------ DOCUMENT SECTION ------
From today’s Olympian: Housing project in foreclosure
Thurston Highlands, one of the largest proposed mixed-use developments in the state, has emerged as the biggest example of how the economic crisis has had a corrosive effect on development.
Through its trustee, the project’s primary lender, Frontier Bank, has started foreclosure proceedings on the 1,250-acre property after saying a loan was in default. The trustee is scheduled to auction the property to the highest bidder on the Thurston County Courthouse steps June 5.
Steve Chamberlain, a local developer and the managing member of the property owner, Thurston Highlands Associates LLC, said he secured interim financing totaling $12 million to start developing the property with the intent of refinancing in three years, when the project moved into the construction phase.
But Frontier Bank of Everett, facing its own fallout from the financial meltdown, was unable to lend more money. In March, Frontier signed a cease-and-desist order to change its lending practices after a review by the Federal Deposit Insurance Corp. and state Department of Financial Institutions concluded that it was undercapitalized. No other banks were willing to step forward.
------
EXPLORE THE MATERIAL:
1 > In the Thurston Highlands article, take the passage that opens with the words containing "Steve Chamberlain, a" and closes with "to step forward.", and reproduce it with "bridge financing" substituted for "interim financing".
2 > List every bank or government agency named in the Thurston Highlands article.
3 > According to the Thurston Highlands article, when and where is the trustee scheduled to auction the property?
The entries that follow are independent material and are unrelated to the Thurston Highlands article.
------ RECORD SET ------
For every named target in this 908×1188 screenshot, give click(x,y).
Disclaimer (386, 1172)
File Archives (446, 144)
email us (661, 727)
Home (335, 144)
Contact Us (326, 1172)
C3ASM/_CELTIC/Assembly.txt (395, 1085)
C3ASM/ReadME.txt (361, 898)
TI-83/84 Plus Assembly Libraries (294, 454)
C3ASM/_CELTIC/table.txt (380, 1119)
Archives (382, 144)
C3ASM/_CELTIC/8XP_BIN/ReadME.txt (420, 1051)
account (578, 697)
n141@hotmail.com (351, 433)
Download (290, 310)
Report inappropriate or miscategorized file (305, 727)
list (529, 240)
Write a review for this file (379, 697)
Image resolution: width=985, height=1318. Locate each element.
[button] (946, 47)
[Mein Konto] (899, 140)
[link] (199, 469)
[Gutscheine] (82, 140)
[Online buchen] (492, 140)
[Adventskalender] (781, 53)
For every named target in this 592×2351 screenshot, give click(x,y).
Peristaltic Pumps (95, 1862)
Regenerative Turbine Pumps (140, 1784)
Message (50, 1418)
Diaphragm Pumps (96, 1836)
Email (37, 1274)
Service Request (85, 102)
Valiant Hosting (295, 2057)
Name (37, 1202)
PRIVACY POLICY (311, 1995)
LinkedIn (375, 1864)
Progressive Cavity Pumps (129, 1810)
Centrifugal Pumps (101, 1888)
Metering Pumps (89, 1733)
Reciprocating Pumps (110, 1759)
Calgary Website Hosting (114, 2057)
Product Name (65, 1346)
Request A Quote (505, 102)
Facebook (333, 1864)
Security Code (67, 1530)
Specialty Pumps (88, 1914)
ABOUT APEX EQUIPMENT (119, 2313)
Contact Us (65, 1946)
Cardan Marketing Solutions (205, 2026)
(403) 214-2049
------
ANSWERS TO EACH TASK:
1 >
Steve Chamberlain, a local developer and the managing member of the property owner, Thurston Highlands Associates LLC, said he secured bridge financing totaling $12 million to start developing the property with the intent of refinancing in three years, when the project moved into the construction phase.
But Frontier Bank of Everett, facing its own fallout from the financial meltdown, was unable to lend more money. In March, Frontier signed a cease-and-desist order to change its lending practices after a review by the Federal Deposit Insurance Corp. and state Department of Financial Institutions concluded that it was undercapitalized. No other banks were willing to step forward.

2 >
- Frontier Bank
- Federal Deposit Insurance Corp.
- State Department of Financial Institutions

3 > On June 5, on the Thurston County Courthouse steps.